Genetic testing for cancer is also a growing field. These tests look for other variations that may indicate an inherited, increased risk of developing cancer. These are generally done for patients with personal or family histories of specific cancers. BRCA1 and BRCA2 (specific variations of these genes are associated with inherited breast and ovarian cancers) are commonly known genes that are tested for abnormalities. However, there are many other genes that are associated with a hereditary cancer risk. Confirmation of variations like these can provide valuable information about the type and frequency of screening a patient should receive over her lifetime.
Direct-to-Consumer Genetic Testing vs. Clinical Genetic Testing
Clinical genetic testing isn’t the same as what is offered by sites like 23andMe, which are often targeted toward healthy individuals, Troyer says.
There are two main types of direct-to-consumer DNA testing. The first is ancestry-based genetic testing, which looks at genetic markers to estimate the composition of someone’s ethnic background. The second is health-related testing which looks for common polymorphisms (genetic variants common in the population) to provide a risk estimate (high, moderate, low) of developing a particular condition in adulthood.
Direct-to-consumer tests don’t work the same as clinical genetic testing, according to Troyer. Since at-home tests look for polymorphisms in order to assign risks to variations, they aren’t as detailed or focused as clinical genetic screenings.
Troyer shared that sometimes genetic counselors are wary of direct-to-consumer tests, not because they’re bad tests, but because of peoples’ tendency to misinterpret the results.

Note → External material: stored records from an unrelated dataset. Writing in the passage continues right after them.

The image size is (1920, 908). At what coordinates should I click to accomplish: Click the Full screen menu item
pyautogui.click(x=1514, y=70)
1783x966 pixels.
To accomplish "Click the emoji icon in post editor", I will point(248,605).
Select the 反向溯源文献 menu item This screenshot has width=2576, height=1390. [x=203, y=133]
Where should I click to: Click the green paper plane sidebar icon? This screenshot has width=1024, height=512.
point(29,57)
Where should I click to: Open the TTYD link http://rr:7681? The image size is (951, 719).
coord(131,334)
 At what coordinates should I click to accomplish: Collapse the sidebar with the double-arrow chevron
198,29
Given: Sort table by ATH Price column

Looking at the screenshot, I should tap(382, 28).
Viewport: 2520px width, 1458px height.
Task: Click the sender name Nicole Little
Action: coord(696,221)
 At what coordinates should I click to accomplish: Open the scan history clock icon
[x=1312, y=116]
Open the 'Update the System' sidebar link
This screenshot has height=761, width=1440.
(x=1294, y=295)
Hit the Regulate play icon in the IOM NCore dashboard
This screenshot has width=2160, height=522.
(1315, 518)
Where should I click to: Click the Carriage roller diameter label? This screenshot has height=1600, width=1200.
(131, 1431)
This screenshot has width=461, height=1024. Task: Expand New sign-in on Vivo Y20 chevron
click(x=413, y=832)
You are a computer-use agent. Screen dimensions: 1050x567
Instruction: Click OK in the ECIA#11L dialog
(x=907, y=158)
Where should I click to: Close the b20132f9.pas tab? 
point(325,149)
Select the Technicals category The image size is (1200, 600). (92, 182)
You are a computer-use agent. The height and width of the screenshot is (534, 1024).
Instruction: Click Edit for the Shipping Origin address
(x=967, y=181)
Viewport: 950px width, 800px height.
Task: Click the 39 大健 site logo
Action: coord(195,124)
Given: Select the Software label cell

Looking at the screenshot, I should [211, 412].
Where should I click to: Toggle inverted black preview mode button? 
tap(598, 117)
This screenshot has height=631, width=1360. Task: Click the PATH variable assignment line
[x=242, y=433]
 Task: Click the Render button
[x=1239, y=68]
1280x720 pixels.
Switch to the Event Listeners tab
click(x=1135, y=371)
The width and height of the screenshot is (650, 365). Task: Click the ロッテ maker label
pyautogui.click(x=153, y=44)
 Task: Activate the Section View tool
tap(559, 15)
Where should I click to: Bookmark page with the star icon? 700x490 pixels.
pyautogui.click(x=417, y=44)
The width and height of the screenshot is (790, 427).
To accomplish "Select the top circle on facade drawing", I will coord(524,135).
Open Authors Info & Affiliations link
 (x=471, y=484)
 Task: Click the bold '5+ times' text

Just because a person’s results indicate they have a genetic typo and are high risk for a certain condition does not mean that they already have the condition. They may not ever develop that condition.
According to Troyer, “It’s important to consider what information you’re trying to learn from the test. It can be fun and interesting, but I would caution about how the results are interpreted. There is the potential for results to be confusing and taken out of context. The at-home tests are accurate. I have no issue with people ordering them, as long as they have a good understanding of what they are and aren’t getting from that test. It’s not a definitive guide to the future of your health.”